I think @jbeckford may have a point in that the status of 32-bit native compilation may not be fully clear to people who do not follow the development of the compiler closely. Accordingly, I opened README.adoc: clarify status of 32-bit native compilation by nojb · Pull Request #12370 · ocaml/ocaml · GitHub to at least make it completely explicit in the compiler README.

Cheers,
Nicolas

2 Likes

Tbh Jonah is also right that the OCaml website needs this info too. The website itself doesn’t list a matrix of supported architectures for recent OCaml versions. This is a pretty reasonable piece of info for a compiler website to mention.

1 Like

The main reason I’d want OCaml support for 32-bit architectures is embedded SoC platforms. If those are bytecode only, then I suspect that will be okay. The bytecode interpreter is probably more space efficient anyway. Embedded platforms are usually more space constrained than time constrained, and you can trade space for time if you need it by writing hot loops in C/C++ and calling them through the FFI.

Can I change your question to “cares or knows about 32 bit compilation or 32 bit memory layout, in 2023?” Sometimes 32-bit compilation is the only way to get a 32-bit memory layout. That tweaked question is sufficiently general to cover normal server-side use cases like running the recommended 32-bit Redis processes on 64-bit hardware.

I’d answer two ways to easily measure an estimate for it:

  1. (Potential users) How many of the top 50 programming languages had support for 32-bit memory layouts, and then subsequently dropped support for it?
  2. (Current users) How many of the companies / dev teams who are active users in OCaml need 32-bit? Be conservative and just assume one (mine), but I’d like you to be fair and weigh it by some proxy of activity like contributions.

I don’t want to bias the response, so I would really love if some others (@c-cube?) answered that.
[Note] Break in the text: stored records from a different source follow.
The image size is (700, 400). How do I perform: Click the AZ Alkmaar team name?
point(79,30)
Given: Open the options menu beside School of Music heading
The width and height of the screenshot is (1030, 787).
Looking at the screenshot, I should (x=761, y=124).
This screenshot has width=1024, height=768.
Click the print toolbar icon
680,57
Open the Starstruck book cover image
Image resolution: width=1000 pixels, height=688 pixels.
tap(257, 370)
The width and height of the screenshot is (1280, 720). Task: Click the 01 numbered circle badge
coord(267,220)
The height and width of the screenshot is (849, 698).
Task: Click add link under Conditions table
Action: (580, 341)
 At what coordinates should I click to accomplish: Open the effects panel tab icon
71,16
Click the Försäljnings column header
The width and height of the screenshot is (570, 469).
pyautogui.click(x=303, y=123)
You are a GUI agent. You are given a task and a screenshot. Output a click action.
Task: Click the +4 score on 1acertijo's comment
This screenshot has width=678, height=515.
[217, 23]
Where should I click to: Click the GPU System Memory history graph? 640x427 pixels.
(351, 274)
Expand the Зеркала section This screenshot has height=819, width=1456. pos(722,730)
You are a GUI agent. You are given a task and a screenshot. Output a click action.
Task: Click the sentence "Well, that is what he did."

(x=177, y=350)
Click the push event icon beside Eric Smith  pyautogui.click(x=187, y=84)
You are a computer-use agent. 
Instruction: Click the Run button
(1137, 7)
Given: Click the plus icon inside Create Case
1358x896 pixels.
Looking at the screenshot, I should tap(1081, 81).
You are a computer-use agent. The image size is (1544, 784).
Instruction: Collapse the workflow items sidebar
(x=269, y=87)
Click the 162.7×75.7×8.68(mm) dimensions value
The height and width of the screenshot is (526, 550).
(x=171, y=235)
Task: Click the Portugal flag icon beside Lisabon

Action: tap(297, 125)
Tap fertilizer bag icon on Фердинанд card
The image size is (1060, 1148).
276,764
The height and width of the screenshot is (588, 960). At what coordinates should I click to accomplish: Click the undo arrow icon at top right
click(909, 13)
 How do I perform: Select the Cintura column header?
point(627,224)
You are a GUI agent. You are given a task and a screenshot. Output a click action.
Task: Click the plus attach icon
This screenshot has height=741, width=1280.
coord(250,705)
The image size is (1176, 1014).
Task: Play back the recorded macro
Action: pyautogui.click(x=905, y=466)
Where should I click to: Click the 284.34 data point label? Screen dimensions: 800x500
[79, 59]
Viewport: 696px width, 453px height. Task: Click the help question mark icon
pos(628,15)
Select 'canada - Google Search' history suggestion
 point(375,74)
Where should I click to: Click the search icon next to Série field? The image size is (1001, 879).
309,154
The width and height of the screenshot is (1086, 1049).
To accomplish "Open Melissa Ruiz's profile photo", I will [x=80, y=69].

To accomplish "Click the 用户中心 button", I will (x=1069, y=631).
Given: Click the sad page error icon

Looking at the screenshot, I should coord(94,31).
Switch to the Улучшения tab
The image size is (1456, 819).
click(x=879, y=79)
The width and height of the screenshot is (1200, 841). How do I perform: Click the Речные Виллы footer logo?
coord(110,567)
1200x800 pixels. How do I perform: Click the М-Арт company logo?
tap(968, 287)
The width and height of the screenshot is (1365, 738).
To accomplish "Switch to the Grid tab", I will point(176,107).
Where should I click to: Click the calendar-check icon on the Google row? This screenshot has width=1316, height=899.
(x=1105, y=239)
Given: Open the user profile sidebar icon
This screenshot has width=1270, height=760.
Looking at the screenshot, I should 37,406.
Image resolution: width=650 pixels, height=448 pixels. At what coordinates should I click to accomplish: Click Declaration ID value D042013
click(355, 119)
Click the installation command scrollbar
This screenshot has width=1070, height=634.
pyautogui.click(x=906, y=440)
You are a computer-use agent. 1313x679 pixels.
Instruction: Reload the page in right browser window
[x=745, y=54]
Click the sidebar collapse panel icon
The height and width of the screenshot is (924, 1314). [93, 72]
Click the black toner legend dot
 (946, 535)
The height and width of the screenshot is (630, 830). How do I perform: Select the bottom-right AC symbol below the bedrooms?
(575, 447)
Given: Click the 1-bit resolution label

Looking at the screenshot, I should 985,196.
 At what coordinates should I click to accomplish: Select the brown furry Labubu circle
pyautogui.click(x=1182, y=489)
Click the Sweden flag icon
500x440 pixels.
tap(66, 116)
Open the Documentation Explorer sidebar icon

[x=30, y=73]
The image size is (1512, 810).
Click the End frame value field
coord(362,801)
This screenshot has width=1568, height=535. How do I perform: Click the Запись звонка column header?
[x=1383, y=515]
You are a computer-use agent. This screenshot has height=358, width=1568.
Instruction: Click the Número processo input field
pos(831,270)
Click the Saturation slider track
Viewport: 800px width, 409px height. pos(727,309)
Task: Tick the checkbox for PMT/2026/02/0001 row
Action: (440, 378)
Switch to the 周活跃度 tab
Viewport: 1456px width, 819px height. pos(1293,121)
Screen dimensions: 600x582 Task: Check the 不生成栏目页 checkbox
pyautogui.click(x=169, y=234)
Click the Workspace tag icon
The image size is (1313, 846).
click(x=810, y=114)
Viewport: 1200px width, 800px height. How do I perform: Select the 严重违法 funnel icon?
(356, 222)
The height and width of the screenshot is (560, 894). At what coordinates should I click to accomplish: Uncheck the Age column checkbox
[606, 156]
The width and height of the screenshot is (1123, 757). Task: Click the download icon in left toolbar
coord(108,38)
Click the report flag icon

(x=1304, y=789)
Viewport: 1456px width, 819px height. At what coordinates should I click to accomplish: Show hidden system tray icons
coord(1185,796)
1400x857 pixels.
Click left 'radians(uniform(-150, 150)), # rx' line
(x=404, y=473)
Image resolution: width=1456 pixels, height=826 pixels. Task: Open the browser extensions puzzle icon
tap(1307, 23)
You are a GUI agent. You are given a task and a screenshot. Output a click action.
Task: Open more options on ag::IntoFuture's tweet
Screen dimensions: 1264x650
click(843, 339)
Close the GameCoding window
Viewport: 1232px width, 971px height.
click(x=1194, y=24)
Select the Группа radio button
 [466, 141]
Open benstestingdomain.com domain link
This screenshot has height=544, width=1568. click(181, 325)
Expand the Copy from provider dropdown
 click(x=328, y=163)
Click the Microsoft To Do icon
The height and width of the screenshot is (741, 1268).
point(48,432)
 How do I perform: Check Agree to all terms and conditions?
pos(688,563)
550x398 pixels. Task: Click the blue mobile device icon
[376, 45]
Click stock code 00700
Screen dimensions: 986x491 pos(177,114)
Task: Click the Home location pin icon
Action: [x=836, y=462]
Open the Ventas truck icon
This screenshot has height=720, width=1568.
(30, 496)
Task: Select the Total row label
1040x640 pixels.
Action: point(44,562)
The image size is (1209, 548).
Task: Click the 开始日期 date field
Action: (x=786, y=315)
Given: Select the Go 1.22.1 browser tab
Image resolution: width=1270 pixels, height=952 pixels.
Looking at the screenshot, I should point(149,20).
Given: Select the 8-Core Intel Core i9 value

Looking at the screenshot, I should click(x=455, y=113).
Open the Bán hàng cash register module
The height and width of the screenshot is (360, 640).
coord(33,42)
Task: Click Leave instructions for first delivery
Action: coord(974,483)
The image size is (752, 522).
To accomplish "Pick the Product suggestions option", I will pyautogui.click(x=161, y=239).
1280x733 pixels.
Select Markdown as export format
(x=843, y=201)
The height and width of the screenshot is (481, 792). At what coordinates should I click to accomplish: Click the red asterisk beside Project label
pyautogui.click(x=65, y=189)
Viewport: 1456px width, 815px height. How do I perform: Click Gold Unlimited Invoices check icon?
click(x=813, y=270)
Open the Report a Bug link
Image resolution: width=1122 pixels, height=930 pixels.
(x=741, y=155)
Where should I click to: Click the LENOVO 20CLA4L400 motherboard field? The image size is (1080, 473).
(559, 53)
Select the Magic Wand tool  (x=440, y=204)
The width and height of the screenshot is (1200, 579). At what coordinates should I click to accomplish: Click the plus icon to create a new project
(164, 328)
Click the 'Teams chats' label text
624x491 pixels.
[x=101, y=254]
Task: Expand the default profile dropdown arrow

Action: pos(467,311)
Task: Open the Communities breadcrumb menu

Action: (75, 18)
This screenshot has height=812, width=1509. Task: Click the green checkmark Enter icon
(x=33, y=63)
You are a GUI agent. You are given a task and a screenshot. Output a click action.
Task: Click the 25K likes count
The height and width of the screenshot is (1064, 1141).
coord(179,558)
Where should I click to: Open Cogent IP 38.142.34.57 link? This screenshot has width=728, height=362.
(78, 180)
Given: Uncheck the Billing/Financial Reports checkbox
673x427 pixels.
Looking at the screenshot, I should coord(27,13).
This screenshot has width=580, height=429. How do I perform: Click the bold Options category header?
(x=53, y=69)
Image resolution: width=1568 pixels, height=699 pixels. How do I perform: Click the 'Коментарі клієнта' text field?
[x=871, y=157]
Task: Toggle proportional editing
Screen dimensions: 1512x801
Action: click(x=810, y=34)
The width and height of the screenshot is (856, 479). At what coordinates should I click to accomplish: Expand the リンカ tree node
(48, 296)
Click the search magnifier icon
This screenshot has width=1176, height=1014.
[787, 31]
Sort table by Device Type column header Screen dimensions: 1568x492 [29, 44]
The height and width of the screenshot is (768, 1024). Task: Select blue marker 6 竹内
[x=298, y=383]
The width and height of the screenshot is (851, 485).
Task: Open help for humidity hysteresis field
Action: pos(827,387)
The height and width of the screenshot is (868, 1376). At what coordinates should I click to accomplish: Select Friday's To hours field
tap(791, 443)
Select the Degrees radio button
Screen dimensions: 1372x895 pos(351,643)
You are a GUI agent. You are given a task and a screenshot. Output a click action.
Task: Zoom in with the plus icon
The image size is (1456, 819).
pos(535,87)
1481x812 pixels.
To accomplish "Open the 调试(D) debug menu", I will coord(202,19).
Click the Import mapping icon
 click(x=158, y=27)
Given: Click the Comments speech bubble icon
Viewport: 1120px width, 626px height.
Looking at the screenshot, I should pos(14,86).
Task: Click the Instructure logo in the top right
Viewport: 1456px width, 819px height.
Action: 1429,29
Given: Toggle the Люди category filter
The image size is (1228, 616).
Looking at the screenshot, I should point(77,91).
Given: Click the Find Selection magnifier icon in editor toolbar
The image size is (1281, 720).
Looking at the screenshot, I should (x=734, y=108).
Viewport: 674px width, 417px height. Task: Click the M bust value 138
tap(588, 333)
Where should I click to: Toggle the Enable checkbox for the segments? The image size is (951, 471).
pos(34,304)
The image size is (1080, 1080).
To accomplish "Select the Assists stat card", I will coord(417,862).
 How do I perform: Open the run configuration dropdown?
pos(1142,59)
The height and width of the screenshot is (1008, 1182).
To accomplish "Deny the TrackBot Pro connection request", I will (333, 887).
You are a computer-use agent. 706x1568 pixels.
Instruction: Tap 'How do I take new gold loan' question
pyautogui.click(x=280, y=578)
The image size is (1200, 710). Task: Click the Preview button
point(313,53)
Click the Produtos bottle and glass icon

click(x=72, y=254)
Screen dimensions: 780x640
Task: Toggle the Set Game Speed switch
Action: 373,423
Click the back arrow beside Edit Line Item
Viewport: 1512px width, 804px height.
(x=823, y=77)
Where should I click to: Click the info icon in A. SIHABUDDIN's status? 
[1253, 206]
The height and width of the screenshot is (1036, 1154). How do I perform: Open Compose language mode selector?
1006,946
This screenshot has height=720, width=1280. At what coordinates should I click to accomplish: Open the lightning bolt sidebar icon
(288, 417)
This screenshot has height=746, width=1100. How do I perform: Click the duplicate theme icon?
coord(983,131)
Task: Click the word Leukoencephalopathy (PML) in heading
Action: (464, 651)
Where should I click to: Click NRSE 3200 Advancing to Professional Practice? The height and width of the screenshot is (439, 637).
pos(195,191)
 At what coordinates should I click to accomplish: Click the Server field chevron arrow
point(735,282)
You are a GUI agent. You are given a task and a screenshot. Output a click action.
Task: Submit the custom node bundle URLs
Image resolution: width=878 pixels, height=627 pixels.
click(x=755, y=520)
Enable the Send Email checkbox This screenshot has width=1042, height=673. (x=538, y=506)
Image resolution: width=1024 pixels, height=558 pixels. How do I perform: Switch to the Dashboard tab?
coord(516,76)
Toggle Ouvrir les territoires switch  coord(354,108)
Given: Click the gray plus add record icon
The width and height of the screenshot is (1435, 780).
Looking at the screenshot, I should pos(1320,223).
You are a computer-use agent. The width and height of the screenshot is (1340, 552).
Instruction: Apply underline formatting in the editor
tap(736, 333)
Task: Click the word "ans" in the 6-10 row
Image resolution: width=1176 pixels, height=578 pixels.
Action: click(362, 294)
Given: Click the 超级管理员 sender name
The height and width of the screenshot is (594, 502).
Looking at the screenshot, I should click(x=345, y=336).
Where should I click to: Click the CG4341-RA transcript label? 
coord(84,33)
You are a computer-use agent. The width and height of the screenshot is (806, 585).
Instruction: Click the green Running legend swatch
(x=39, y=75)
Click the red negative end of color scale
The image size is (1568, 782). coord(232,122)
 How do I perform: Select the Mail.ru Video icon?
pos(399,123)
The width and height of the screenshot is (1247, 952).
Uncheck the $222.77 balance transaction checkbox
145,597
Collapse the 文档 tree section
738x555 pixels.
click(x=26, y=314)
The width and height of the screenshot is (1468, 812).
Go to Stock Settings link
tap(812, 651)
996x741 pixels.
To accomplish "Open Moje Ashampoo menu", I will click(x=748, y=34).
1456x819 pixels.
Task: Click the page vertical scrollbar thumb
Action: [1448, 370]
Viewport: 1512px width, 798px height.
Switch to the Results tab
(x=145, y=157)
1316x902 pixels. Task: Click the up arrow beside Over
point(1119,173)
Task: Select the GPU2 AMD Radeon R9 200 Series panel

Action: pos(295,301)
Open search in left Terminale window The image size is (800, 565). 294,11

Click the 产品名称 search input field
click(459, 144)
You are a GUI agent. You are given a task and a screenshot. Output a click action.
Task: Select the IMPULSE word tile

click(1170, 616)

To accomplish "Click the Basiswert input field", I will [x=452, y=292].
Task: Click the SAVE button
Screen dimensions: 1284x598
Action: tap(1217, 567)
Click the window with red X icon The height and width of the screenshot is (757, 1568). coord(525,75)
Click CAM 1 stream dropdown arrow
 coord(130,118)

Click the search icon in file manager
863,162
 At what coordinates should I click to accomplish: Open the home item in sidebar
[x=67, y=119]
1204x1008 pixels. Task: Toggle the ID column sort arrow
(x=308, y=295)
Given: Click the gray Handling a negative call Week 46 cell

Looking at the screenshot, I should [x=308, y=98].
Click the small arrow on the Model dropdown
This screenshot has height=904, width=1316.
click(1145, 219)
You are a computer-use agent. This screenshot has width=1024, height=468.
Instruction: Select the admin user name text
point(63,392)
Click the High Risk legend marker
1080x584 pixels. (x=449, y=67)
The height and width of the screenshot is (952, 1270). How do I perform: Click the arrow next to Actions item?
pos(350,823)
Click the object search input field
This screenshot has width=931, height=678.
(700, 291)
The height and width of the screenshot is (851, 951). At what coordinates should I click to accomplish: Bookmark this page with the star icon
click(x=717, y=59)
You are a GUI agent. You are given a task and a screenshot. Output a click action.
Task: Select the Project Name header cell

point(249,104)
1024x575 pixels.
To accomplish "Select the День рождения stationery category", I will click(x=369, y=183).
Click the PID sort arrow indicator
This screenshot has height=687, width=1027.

I sincerely have no idea! I mostly use OCaml with a bit of rust on the
side. I’m not even sure if rust can target x32, and I certainly have
never considered running 32-bit OCaml on my 64-bit machines.

I also don’t think I know, personally, of any OCaml user who explicitly
needs 32 bits support, aside from you! But that’s a very subjective and
limited viewpoint.

(A better estimate would be to ask the majority of non-OCaml development teams (that would be Python, C, C++, Java and C# development teams according to TIOBE Index - TIOBE) whether they would adopt a language knowing it can’t do either 32-bit compilation nor can it do a 32-bit memory layout. If we could do a Reddit or Hacker News poll without throwing OCaml under the bus, that would be ideal.)

A poll would be extremely interesting! For example I wonder how many
C++ users do that (I doubt python or java users care about that, really
— they have more problems when it comes to memory usage than just the
size of pointers).

In rust I think the usual philosophy to get smaller pointers is to use
u32 handles into a Vec/array. It also can be useful to bypass the borrow
checker in some cases.

A poll is simple to do here on this forum. Any interested party should do it :slight_smile:

I regularly use Rust/wasm32. That said, even if OCaml had wasm32 support, I’m not convinced OCaml/wasm32 would be faster than OCaml/jsoo.

In 2018, some expert Coq users would recommend sticking to (native) OCaml 32 bits to reduce the memory footprint of large Coq proofs – see this post by Andrew Appel. Unfortunately I believe that they have now passed the time where “large Coq proofs” could reliably fit in 4GiB of memory, so I guess they are back to 64 bits setups now.